As with any cool new open source software I find, I instantly thought of a great use for it. I made my way over to GoDaddy and Sedo to input a couple of keywords in search of a domain name related to my next short lived venture. Within a few minutes I had a new domain name for my new Plogger site, and a few minutes later I had my site online and ready to go. The actually inputting of content was the part that involved a lot of work, albeit simple work, but I still moved on to something new within a week or two. If programmers would just stop building new open source software, I might actually have a shot at sticking with one of my ideas.

Okay, that’s a lie. I still pay for commercial scripts I like too, and that’s a complete waste of money when I move on to something else so quickly. I guess I should encourage programmers to keep writing free code because at least it keeps me from blowing even more dough on commercial scripts. I just can’t help it. I have a creators mentality and not a nurturers one. *pounding chest*

I know you’re dying to know what my Plogger idea was, right? Well, I’m going to tell you anyway. I thought it might be cool to use this software to create a website of viewable and printable menus. Some fast food joints and restaurants have menus online on their individual websites, and others don’t have any menu online. I thought it would be cool to create a massive collection of menu images organized by area.

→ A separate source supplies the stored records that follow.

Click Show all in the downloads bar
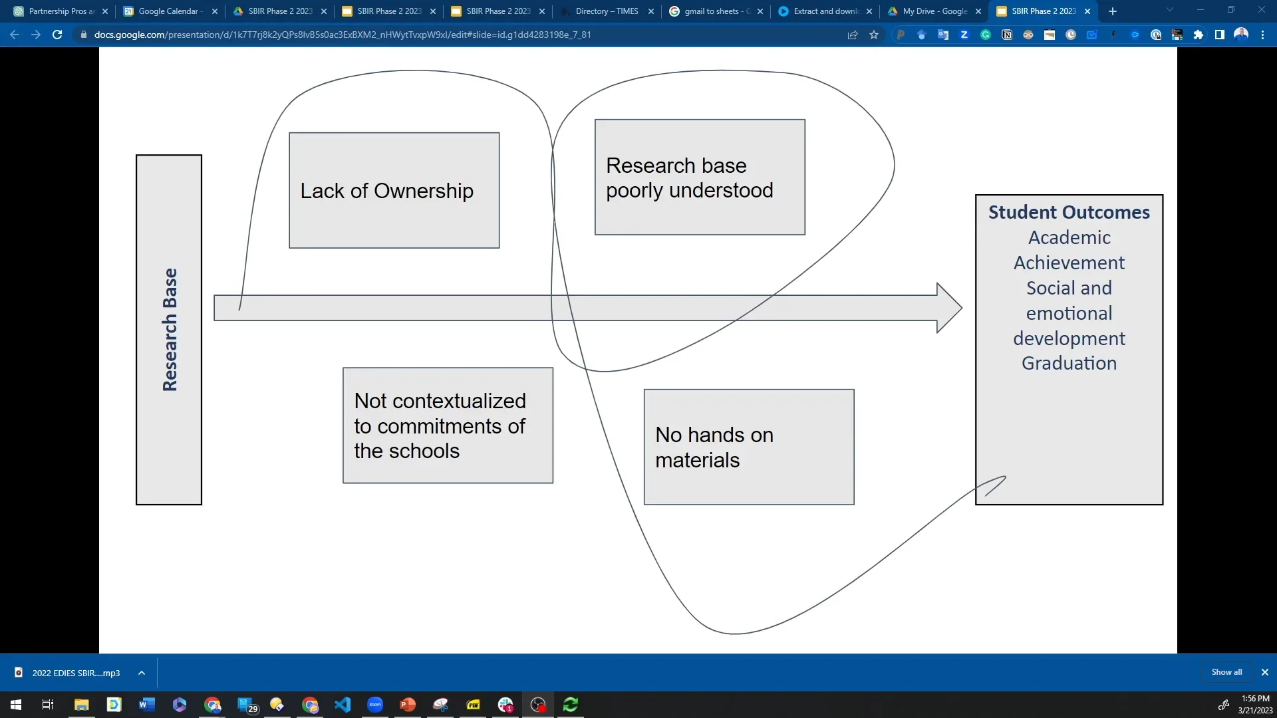Viewport: 1277px width, 718px height. [1226, 672]
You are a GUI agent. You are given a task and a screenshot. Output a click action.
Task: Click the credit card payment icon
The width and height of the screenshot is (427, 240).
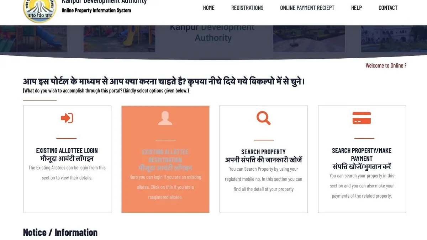point(362,118)
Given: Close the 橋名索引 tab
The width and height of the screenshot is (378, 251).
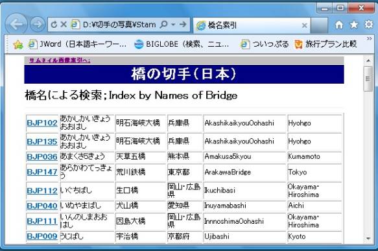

So there you have it. I just gave away one of my next greatest ideas. Surely not an original, but for about a week I thought it was going to be the biggest and the best. After I scanned all the fast food menus in my junk drawer, I realized I was going to have to either solicit restaurants for menus through email or phone or actually hit the road and do it in person. I chose to do neither and write about it instead, then move on to the next great piece of open source software.